Rare 1987 Cartier Crash fetches record $1.99 million at Sotheby's Hong Kong
A rare 1987 Cartier Crash just hit $1.99 million in Hong Kong, resetting the market for one of watchmaking’s most recognizable grails. The nine-minute bidding war showed how scarcity still drives prestige.

A rare 1987 Cartier London Crash sold for HK$15,616,000, or about $1,993,539, at Sotheby’s Hong Kong, setting a record as the most expensive Cartier wristwatch ever sold. The result pushed the model into a new tier of collector visibility and proved that, at the ultra-luxury level, rarity and provenance can matter far more than size or flash.
The watch drew a nine-minute bidding battle across the room, on the phones and online before a Japanese private collector won it. Sotheby’s had estimated it at HK$3.2 million to HK$6 million, so the final price more than doubled expectations. Sotheby’s said the 1987 Cartier London Crash was believed to be one of only three produced that year, while fewer than a dozen original London Crash watches were made between 1967 and 1970. That kind of scarcity is exactly what turns a watch into a trophy gift, the sort of object that signals taste instantly to anyone who knows what they are looking at.
The sale also underscored how sharply the market has moved. Christie’s recorded a Cartier Crash at $819,000 on Dec. 9, 2024, a price that now looks like a milestone on the way up rather than a ceiling. Christie’s says the Crash was conceived in 1967 at Cartier’s London boutique on Bond Street, developed by Jean-Jacques Cartier and designer Rupert Emmerson, and hand-finished with Jaeger-LeCoultre caliber 841 movements.

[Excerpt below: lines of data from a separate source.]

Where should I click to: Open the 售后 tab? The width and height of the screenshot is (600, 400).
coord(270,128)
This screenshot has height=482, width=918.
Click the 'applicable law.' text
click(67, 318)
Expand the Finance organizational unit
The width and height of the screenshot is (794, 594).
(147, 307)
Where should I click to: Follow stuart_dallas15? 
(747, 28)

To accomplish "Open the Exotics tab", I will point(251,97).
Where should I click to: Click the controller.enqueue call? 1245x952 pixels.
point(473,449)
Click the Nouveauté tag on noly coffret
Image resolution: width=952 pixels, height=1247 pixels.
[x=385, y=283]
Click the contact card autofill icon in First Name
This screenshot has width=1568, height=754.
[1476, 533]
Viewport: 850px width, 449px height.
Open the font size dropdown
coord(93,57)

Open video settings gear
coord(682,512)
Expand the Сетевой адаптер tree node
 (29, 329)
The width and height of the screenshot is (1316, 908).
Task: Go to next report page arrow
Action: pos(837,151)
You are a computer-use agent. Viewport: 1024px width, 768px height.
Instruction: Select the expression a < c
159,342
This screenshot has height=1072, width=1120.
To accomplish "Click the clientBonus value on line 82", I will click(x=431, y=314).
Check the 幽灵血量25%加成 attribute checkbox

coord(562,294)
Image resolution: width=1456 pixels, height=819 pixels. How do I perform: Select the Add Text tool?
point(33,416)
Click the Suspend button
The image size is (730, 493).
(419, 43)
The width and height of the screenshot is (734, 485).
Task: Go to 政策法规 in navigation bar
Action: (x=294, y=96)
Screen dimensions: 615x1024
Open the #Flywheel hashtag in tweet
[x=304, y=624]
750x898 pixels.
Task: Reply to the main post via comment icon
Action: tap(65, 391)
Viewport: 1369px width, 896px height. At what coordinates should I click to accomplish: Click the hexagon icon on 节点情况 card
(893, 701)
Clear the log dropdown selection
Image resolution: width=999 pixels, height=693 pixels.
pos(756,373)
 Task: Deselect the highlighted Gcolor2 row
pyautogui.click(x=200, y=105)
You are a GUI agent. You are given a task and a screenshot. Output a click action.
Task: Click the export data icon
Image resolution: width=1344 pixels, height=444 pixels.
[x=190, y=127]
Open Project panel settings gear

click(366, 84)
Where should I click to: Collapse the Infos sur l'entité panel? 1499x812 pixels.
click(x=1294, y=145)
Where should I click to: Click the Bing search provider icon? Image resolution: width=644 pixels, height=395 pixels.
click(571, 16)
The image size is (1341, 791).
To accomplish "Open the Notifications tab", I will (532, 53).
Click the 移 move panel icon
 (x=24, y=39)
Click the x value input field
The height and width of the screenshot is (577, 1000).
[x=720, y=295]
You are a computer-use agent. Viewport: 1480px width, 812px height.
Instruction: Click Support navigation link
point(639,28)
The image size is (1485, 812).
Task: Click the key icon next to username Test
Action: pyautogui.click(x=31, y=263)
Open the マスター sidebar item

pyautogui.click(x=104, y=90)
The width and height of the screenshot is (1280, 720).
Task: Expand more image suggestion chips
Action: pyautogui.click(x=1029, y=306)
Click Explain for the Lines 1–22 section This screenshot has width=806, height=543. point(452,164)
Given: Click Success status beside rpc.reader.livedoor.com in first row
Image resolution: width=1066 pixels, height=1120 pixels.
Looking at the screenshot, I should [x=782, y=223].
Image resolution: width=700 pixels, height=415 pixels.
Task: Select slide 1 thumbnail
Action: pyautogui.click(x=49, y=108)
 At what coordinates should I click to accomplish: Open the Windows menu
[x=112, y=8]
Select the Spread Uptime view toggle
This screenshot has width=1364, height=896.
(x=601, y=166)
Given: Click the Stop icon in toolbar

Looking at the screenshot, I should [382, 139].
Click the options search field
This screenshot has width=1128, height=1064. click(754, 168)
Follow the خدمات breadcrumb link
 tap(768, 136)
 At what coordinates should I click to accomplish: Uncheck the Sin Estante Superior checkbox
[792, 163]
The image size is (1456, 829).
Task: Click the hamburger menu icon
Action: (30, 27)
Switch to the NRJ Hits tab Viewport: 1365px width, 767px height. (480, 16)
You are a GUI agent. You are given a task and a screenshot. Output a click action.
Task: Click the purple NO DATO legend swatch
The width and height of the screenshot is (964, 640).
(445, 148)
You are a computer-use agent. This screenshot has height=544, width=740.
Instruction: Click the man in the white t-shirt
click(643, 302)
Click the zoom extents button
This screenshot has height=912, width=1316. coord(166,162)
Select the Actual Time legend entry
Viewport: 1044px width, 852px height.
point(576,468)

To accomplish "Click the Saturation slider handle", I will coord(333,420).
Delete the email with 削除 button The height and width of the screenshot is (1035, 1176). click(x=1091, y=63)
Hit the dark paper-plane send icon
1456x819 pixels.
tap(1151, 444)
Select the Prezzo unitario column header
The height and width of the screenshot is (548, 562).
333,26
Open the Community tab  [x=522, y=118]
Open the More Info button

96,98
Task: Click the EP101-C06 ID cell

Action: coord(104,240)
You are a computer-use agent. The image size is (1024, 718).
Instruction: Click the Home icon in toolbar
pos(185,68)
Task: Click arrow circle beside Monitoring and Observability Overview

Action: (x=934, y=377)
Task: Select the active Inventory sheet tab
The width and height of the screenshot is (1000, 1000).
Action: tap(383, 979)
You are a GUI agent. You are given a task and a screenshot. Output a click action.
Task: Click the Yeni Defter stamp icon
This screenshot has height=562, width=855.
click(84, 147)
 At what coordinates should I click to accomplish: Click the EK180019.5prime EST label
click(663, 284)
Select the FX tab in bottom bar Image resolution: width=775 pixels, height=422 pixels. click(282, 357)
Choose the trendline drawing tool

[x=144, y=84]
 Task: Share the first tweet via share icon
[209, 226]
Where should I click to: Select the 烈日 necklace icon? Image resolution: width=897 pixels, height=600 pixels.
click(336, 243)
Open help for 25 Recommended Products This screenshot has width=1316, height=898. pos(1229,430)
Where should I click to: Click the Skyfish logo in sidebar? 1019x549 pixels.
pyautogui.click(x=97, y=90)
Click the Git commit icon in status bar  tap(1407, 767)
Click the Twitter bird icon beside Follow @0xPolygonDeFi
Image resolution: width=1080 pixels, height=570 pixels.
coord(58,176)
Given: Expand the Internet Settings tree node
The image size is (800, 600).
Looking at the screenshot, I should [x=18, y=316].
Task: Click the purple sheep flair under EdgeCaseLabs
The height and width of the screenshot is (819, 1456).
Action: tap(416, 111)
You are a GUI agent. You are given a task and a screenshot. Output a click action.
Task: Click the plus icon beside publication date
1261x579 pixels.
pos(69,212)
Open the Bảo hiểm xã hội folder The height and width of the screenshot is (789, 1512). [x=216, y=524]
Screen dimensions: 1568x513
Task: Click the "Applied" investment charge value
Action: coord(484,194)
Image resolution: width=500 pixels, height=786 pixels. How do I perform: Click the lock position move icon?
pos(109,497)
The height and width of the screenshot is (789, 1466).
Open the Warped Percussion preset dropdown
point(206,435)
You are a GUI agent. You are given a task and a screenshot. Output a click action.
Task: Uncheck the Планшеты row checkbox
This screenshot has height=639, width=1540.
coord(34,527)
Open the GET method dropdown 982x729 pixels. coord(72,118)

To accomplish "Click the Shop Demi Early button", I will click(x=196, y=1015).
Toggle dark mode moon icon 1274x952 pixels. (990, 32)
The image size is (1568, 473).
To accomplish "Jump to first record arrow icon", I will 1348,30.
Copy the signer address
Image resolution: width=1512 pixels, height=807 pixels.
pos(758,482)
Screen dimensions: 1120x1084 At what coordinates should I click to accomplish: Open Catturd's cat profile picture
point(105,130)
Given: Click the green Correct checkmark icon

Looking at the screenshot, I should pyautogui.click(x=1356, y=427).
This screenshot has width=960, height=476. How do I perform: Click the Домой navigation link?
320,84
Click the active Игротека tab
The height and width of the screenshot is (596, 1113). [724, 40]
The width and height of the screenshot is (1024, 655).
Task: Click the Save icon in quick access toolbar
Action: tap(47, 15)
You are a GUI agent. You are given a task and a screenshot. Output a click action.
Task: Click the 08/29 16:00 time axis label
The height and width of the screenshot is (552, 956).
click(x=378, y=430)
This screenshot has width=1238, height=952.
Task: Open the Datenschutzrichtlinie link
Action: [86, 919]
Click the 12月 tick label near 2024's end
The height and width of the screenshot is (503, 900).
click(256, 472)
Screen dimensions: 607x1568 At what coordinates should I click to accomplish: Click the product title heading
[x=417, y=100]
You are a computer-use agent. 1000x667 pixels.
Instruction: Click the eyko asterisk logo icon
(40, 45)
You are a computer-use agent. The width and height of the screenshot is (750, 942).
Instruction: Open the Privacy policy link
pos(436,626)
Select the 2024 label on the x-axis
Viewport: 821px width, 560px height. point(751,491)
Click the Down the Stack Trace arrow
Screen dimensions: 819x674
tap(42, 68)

Its warped case, once a rebellious design gesture, has become one of the maison’s most legible signatures.

The watch was the standout lot in Sotheby’s broader Shapes of Cartier sale, which the house described as more than 300 timepieces and its largest and most comprehensive collection of vintage Cartier watches ever presented at auction. The Hong Kong debut included 82 pieces, all sold, and brought in $13.8 million. The wider Important Watches auction totaled $52.9 million, which Sotheby’s said was its highest watch-sale total ever and the most valuable watch auction ever held in Asia.
That result makes the Crash more than an auction headline. It is a clean lesson in what the highest-end gifting market rewards: a piece with a known story, a tiny production run, and a form so distinctive it is recognizable from across the room. In Cartier’s universe, that combination now carries a price that feels less like ornament and more like social shorthand.